Frei José (na foto abaixo, é observado por Marilande e Angelo Zulo) contou história do Guti, nome que os amigos dava a Augusto Ruschi, quando menino, entre outras. A esta época, Guti já carregava pequenos animais nos bolsos, e os estudava.
“Ruschi me conheceu menino. Me chamava Paulinho. Foi um homem correto, positivo. Não é isto que quero, dizia, se contrariado. Não ampliava as fotos que eu fazia. Me tornei fotógrafo graças a ele. Era companhia agradável”, relatou Paulo Bonino.
As homenagens na roda de conversa contou com uma ex-funcionária, a bibliotecária Ângela Vieira Abreu, e Rose Kollmann. A roda de conversa foi coordenada por Claudino de Jesus. Hélio de Queiroz Boudet Fernandes, que dirige o museu, falou ao final.
Sexo dos beija-flores
Rose Kollmann contou que assistiu a uma aula de Augusto Ruschi sobre o acasalamento dos beija-flores. Menina moça, se empolgou com o conhecimento, como suas colegas. Parecia pronta para limitar sua conversa a este ponto. Mas foi cobrada a contar toda a história.

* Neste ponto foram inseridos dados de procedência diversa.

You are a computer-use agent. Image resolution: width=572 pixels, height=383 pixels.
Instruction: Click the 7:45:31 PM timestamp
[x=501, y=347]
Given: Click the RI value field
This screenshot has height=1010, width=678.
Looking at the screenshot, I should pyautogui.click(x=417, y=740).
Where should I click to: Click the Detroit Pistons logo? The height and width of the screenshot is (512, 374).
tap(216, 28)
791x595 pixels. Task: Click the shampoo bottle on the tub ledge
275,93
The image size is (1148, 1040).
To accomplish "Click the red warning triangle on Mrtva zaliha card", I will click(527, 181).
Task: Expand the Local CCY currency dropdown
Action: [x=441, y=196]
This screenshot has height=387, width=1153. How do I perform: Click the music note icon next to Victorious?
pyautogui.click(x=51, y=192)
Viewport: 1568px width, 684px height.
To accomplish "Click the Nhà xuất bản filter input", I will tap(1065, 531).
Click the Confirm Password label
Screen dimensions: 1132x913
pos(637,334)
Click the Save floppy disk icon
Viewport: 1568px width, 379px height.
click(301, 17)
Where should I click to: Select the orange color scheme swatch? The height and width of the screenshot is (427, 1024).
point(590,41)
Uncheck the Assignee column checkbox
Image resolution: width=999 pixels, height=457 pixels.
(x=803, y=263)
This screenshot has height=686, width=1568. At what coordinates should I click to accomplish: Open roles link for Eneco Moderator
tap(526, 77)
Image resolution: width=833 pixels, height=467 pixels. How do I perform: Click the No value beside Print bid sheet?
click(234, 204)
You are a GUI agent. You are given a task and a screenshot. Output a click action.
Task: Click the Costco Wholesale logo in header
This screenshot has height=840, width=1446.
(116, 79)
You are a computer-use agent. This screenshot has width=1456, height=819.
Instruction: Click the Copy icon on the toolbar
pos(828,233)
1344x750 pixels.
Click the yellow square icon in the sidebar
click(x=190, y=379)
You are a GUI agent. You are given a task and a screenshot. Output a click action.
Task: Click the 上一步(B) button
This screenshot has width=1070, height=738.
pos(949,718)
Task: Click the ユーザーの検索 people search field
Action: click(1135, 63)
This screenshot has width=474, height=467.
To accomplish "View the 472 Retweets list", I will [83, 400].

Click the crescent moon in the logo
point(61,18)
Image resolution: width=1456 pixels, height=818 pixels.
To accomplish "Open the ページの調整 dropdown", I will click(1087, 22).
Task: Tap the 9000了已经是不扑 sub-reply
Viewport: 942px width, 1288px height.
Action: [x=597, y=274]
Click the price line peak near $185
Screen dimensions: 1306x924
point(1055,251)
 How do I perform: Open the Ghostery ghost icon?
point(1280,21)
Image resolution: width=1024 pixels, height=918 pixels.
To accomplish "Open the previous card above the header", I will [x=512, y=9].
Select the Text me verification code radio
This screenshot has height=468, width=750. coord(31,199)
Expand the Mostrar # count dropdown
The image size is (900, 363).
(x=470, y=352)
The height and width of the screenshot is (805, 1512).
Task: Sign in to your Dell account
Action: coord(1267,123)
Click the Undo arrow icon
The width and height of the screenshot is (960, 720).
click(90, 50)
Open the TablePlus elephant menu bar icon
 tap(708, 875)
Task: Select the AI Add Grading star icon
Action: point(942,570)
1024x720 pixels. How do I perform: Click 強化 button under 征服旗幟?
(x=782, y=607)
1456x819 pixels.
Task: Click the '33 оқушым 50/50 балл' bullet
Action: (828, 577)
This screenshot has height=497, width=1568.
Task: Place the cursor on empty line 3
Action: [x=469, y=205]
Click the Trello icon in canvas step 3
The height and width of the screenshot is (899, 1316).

Foi Rogério Medeiros que acabou por completar que durante o acasalamento, a fêmea assiste as evoluções de todos os machos pretendentes. Coloridos, empolgados em convencer a fêmea na escolha. Escolhido o parceiro, “na hora agá, o sexo dura três segundos”, explicou. Muitos sorrisos foram ouvidos no auditório.
Um dos presentes nas homenagens a Augusto Ruschi foi Sérgio Lucena, coordenador do programa de Biologia Animal, que oferece doutorado e mestrado, na Universidade Federal do Espírito Santo (Ufes). Em entrevista, lembrou do caráter e temperamento fortes e da determinação do cientista. E também de sua visão de futuro.
O Patrono da Ecologia do Brasil nasceu no dia 12 de dezembro de 1915 e faleceu no dia 3 de junho de 1986. Foi sepultado no dia 5 de junho, coincidentemente, o Dia Mundial do Meio Ambiente.